PROMPT 1 -> In the skin care text, how often should grilled fish be included in the diet?
PROMPT 2 -> Pick up the skin care text after its last sentence and continue it.

PAGE TEXT ->
::::
Only use facial moisturiser on your face. Body moisturisers with oils can cause acne or infections of the hair follicles. Avoid irritants as much as possible. Those who work with irritating products can protect their skin by applying moisturiser and wearing protective clothing. After swimming, shower off to remove residual pool chemicals and then apply moisturiser.
Wear gloves when washing dishes.
Skin dryness may be improved by having adequate amounts of essential fatty acids in the diet. Include fish (grilled) at least three times a week. Essential fatty acids are very important for maintaining healthy skin and help to reduce inflammation. The best sources include; fish, especially tuna, salmon, halibut and sardines; nuts and seeds; and certain oils such as the vegetable oils. For healthy elimination and nutrition, high fibre foods should be included in the diet. In this group are wholemeal bread, legumes and wholegrains such as brown rice. Blackberries, strawberries and passionfruit are all high in fibre and should be included as well. Antioxidants are important for healthy skin because they help to neutralise some of the harm done to your body by free radicals. Free radical damage is one factor behind signs of ageing such as wrinkles and dry skin. Some antioxidants that can help skin stay healthy include vitamins C and E, selenium, and coenzyme Q10. Food sources of antioxidants include tangerines, sweet potatoes, papayas, capsicum peppers, citrus fruits, cherries, spinach, olives, and grapes as well as green tea, and sardines. For healthy kidney function and good health, try to stay well hydrated, preferably with filtered water. Fresh fruit juices diluted with water are a good idea as well as they contain vital ingredients which can help to nourish the skin.
VITAMINS, MINERALS & HERBS
Supplements may only be of assistance if dietary intake is inadequate. Essential fatty acids such as flaxseed oil and fish oil. Antioxidants including Vitamins A, C, E, Zinc, Selenium and Co-enzyme Q10.
::::
GIVEN INFORMATION ->
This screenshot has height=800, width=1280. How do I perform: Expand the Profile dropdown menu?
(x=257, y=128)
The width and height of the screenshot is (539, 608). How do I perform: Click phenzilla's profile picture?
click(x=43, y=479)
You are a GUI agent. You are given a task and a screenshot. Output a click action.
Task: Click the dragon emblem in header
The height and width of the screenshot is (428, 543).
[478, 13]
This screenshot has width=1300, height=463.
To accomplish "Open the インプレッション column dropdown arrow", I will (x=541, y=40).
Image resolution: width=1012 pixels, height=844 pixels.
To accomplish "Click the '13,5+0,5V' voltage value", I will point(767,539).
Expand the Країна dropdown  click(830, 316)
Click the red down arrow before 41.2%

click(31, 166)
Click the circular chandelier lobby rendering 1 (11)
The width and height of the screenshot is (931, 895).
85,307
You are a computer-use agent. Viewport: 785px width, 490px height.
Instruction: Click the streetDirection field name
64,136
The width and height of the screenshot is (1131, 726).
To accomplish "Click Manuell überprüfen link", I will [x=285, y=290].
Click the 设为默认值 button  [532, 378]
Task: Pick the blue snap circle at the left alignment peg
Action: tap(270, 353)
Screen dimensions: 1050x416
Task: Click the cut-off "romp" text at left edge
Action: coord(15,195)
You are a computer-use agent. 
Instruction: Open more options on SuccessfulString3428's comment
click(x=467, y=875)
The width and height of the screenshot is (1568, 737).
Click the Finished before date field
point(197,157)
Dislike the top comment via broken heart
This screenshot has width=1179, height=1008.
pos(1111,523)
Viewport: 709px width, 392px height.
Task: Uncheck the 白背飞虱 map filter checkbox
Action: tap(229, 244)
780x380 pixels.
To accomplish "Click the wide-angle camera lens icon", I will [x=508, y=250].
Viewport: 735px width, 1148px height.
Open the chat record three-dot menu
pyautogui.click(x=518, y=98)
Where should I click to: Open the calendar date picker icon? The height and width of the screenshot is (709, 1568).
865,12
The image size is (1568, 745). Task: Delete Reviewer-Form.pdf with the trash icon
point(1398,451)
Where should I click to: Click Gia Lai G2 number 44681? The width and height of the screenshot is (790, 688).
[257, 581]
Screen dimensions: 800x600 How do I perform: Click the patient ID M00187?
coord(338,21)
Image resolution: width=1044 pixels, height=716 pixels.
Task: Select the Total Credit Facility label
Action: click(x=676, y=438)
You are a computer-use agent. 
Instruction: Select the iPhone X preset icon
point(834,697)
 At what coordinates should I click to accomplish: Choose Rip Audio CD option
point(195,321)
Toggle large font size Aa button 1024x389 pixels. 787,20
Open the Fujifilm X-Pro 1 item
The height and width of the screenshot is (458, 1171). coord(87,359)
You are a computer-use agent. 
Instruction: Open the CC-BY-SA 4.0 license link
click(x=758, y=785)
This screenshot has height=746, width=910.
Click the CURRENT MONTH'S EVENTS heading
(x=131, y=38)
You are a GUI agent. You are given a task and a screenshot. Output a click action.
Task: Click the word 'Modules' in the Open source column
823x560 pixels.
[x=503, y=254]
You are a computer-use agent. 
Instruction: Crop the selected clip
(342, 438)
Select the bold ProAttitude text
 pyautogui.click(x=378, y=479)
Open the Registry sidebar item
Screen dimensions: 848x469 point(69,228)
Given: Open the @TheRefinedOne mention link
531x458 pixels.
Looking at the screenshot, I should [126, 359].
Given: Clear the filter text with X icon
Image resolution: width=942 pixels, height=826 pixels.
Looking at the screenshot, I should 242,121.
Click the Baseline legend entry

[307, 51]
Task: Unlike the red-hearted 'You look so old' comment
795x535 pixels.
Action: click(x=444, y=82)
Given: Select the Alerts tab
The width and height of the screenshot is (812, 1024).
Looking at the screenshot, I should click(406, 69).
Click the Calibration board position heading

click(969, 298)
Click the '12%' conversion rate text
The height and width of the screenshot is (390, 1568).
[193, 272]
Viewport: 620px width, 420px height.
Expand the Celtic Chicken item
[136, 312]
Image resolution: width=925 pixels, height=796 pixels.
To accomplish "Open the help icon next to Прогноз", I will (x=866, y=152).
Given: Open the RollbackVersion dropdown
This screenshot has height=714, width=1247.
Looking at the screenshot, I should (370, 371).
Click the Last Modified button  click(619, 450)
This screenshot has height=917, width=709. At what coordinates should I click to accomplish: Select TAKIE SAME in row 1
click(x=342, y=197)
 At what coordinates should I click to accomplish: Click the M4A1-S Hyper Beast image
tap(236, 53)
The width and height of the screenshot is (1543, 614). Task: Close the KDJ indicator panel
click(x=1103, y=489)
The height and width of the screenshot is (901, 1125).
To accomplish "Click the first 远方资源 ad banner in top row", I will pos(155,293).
::::
EXPECTED OUTPUT 1 -> At least three times a week.

EXPECTED OUTPUT 2 ->
The listed oils are suggested for the health management of Dry Skin. The most specific oils are shown in capitals. Apricot Kernel, AVOCADO, Carrot, EVENING PRIMROSE, GERANIUM, Jasmine, JOJOBA, Orange, Neroli, Sandalwood, Sweet Almond.
DIRECT: Blend any single listed essential oil or combination of essential oils – 5 drops (total) to 10mL (1/3 fl oz) carrier oil ie: Apricot Kernel, Avocado, Evening Primrose, Jojoba, Sweet Almond. Apply to dry skin area twice daily. Any listed carrier oil can be applied neat to the skin. Jasmine and Neroli oil, when diluted 3% in Jojoba oil and the Carrot infused oil can be blended 10 drops (total) to 10mL (1/3 fl oz) carrier oil and applied in the same manner.
- Ask your Pharmacist for advice.
- Follow the diet hints.
- Apply a sunscreen every day with a sun protection factor (SPF) of 30 or greater.
- Always use a good facial moisturiser and body moisturiser. Ask your Pharmacist for suitable products.
- Use a soap-free and unscented body and facial cleanser. Use warm, not hot water, and keep showers and baths short.
- If hands suffer from dry skin, a silicone based barrier cream may help to make the skin water repellent and also protect the skin.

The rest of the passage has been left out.